- WHAT YOU NEED TO DO:
Copy exactly the stretch of data below from the line with "This screenshot has width=426, height=471." through the line with "Given: Click the", including both of those lines.

—————

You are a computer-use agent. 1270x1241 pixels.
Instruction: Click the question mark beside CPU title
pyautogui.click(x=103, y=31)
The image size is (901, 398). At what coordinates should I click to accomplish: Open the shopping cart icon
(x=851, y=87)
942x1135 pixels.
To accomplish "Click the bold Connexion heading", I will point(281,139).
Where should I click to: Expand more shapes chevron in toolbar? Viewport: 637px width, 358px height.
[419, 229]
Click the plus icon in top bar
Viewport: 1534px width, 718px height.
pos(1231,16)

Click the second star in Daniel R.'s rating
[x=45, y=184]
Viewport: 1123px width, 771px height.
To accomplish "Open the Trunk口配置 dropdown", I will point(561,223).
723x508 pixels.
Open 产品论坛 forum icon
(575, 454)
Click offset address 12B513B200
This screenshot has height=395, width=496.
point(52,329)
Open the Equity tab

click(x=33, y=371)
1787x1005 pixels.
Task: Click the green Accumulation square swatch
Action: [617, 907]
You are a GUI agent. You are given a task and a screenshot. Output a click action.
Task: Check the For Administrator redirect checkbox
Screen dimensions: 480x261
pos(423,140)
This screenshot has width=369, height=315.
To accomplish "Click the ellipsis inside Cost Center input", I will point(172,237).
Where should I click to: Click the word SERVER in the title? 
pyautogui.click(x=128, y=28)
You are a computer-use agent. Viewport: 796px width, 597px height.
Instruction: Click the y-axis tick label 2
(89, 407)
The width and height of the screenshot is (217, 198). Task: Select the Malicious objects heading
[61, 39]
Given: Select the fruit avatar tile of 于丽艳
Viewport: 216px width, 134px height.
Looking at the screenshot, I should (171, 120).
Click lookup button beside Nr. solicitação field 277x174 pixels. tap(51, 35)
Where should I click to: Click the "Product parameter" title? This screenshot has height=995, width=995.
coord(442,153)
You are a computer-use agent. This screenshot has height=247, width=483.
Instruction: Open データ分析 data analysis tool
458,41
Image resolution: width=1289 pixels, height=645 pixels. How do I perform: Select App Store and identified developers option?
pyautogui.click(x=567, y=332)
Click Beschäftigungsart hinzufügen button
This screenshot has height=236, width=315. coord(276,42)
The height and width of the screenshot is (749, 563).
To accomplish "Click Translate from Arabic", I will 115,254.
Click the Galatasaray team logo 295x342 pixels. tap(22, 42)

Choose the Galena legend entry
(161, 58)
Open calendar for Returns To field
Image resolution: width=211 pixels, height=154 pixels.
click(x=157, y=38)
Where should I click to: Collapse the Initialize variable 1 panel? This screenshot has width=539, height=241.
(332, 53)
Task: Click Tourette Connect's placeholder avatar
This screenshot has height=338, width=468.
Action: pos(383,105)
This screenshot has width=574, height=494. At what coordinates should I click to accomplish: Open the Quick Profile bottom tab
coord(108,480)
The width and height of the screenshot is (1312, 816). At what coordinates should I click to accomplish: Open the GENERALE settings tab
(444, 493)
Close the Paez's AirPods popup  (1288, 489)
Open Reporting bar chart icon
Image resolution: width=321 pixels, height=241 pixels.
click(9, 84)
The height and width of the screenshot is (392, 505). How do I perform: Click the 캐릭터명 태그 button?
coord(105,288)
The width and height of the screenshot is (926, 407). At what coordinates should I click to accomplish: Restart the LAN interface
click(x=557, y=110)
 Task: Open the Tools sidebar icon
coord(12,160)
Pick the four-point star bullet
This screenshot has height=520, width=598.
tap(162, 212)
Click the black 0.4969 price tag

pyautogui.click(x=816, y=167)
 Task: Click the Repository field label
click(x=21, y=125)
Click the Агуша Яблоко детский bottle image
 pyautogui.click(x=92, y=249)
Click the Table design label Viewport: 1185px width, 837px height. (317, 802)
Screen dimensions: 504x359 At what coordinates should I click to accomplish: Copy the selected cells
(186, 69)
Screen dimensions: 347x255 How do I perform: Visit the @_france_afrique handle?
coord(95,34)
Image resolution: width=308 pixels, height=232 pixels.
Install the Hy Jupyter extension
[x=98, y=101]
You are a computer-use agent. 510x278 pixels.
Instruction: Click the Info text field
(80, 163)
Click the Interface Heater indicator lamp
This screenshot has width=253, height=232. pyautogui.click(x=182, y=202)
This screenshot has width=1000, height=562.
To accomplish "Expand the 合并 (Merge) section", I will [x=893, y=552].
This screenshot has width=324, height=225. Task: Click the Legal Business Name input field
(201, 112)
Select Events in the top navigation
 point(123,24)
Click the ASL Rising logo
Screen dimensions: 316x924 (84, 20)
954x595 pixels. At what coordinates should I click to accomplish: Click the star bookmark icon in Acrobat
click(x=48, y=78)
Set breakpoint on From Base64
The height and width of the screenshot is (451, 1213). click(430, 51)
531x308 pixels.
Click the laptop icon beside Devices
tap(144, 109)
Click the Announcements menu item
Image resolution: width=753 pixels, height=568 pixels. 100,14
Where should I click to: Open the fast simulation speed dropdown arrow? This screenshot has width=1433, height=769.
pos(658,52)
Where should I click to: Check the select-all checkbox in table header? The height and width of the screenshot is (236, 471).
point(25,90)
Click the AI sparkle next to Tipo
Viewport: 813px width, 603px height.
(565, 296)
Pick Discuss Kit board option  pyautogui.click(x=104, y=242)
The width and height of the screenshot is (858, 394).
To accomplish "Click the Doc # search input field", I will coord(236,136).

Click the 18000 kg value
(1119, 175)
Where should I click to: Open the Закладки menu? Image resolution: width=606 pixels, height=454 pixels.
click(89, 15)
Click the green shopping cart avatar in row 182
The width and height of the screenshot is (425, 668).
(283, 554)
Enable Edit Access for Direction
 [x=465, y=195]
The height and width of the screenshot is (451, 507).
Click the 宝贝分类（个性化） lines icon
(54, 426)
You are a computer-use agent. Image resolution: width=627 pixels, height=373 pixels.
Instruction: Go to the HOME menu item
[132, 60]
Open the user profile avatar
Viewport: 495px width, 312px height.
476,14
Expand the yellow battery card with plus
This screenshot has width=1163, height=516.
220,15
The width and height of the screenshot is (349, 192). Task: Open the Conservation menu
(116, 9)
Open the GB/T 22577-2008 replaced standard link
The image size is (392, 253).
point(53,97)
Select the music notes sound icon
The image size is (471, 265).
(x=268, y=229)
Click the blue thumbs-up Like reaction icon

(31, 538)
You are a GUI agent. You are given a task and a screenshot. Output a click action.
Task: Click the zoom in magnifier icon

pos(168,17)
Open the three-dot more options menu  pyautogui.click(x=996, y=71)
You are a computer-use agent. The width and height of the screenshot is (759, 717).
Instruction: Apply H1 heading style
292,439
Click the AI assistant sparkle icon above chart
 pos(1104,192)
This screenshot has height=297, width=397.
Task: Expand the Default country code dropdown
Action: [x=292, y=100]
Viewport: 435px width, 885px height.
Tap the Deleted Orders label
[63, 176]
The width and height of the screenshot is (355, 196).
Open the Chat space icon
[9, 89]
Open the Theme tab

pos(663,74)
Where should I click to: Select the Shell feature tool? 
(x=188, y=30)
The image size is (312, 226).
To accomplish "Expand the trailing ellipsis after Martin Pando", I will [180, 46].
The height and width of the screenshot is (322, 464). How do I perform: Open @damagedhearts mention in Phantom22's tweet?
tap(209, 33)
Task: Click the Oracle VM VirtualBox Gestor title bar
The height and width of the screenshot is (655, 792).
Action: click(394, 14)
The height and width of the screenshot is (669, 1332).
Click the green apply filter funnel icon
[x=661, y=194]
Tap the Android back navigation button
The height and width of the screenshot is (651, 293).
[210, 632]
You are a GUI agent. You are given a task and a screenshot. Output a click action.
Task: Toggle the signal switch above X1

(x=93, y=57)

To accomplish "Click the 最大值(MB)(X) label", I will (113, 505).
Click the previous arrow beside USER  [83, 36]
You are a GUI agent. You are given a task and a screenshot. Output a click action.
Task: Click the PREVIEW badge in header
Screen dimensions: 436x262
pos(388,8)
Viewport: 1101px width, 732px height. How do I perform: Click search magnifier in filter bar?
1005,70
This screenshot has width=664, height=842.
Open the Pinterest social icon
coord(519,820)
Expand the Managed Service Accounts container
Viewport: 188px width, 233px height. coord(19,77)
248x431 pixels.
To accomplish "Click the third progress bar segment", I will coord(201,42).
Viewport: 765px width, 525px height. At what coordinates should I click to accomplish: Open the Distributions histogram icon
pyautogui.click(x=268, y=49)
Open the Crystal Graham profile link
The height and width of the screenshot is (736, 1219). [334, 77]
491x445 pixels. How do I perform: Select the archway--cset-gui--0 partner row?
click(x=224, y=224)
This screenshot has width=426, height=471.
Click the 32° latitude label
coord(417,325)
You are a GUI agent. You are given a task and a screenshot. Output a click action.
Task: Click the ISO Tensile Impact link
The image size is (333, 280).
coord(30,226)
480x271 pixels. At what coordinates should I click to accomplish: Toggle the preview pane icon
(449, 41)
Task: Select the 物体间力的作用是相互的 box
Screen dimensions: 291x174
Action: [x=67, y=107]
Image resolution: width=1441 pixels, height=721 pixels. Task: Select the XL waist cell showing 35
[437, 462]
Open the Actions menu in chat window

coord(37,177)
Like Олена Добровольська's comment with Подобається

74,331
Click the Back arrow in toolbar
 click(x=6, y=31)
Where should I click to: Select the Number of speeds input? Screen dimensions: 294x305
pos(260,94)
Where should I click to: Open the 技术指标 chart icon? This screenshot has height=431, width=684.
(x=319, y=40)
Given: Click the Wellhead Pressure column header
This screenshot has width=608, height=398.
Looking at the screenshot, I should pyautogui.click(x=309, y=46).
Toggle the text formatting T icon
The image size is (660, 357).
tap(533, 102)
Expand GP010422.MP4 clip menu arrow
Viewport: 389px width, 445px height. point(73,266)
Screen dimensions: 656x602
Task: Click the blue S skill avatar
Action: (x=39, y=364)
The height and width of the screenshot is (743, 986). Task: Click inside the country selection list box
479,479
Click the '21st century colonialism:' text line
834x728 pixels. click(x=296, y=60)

—————

- ANSWER AREA:
This screenshot has width=426, height=471.
Click the 32° latitude label
coord(417,325)
You are a GUI agent. You are given a task and a screenshot. Output a click action.
Task: Click the ISO Tensile Impact link
The image size is (333, 280).
coord(30,226)
480x271 pixels. At what coordinates should I click to accomplish: Toggle the preview pane icon
(449, 41)
Task: Select the 物体间力的作用是相互的 box
Screen dimensions: 291x174
Action: [x=67, y=107]
Image resolution: width=1441 pixels, height=721 pixels. Task: Select the XL waist cell showing 35
[437, 462]
Open the Actions menu in chat window

coord(37,177)
Like Олена Добровольська's comment with Подобається

74,331
Click the Back arrow in toolbar
 click(x=6, y=31)
Where should I click to: Select the Number of speeds input? Screen dimensions: 294x305
pos(260,94)
Where should I click to: Open the 技术指标 chart icon? This screenshot has height=431, width=684.
(x=319, y=40)
Given: Click the Wellhead Pressure column header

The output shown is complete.